Urology Coding Alert

Reader Question:

Bundle Catheter Placement into 52450

Question: The surgeon performs a cystoscopy with transurethral incision of the prostate (TUIP) on a patient with benign hypertrophic prostatitis. What CPT® code am I reporting? May I report the catheter placement separately?

Indiana Subscriber

Answer: During a TUIP procedure, the surgeon will pass a resectoscope into the tip of the penis to the prostate. The surgeon then makes one or more incisions or cuts through the bladder neck and into the prostatic urethra. Next, the provider will insert a urethral catheter into the bladder for postoperative drainage.

First, it’s important to know that the catheter insertion is an inherent component of a TUIP procedure. You will only report one code for this service: 52450 (Transurethral incision of prostate). Furthermore, you’ll want to keep in mind that you should report code 52450 with modifier 52 (Reduced services) for incisions exclusively made at the bladder for a bladder neck contracture.

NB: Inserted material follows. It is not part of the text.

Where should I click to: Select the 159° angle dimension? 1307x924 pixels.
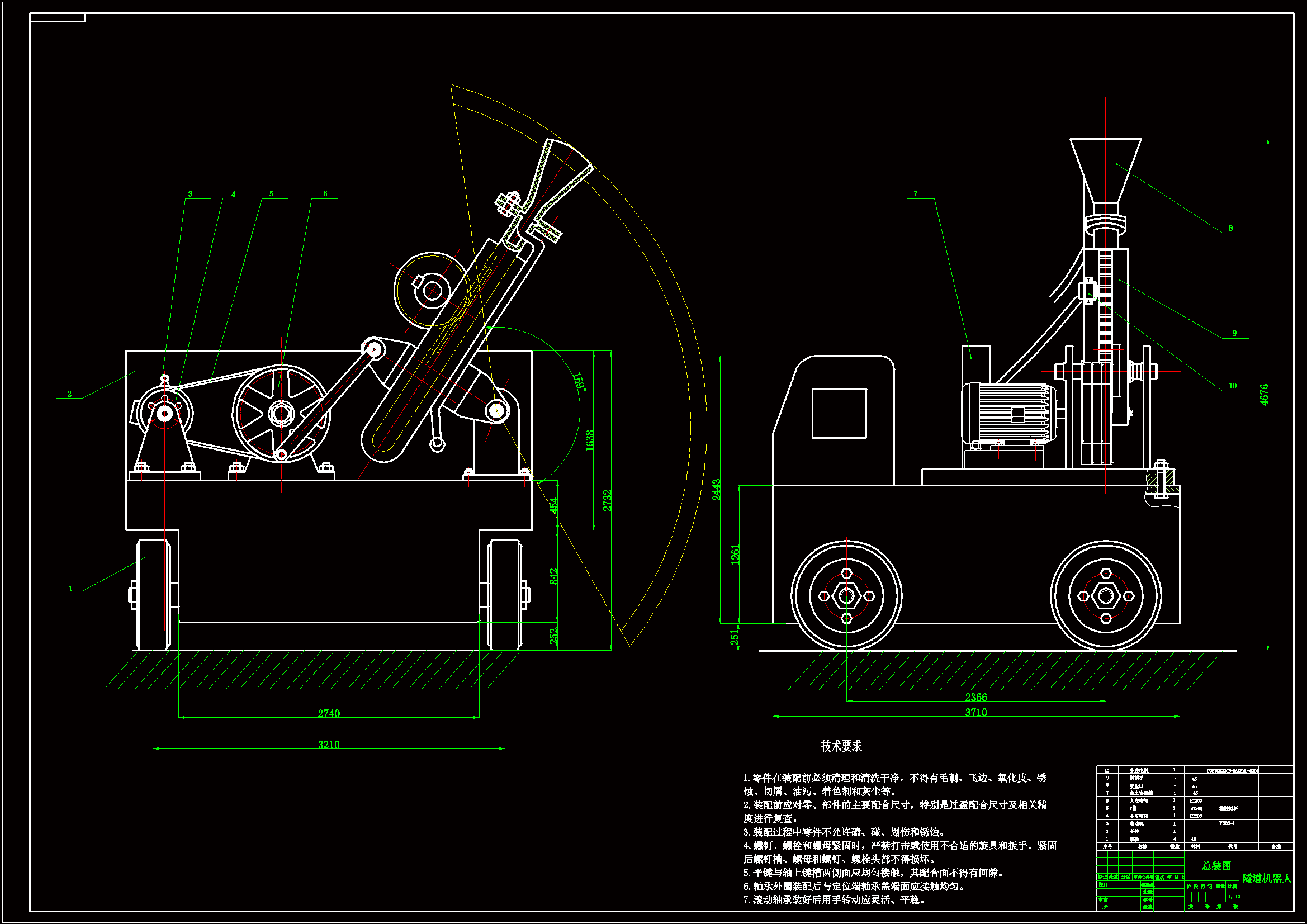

Caution: Make sure not to mix up this service with a transurethral resection of the prostate procedure: 52601 (Transurethral electrosurgical resection of prostate, including control of postoperative bleeding, complete (vasectomy, meatotomy, cystourethroscopy, urethral calibration and/or dilation, and internal urethrotomy are included)). A TURP is a much more complicated procedure in which the surgeon resects a portion of the prostate gland.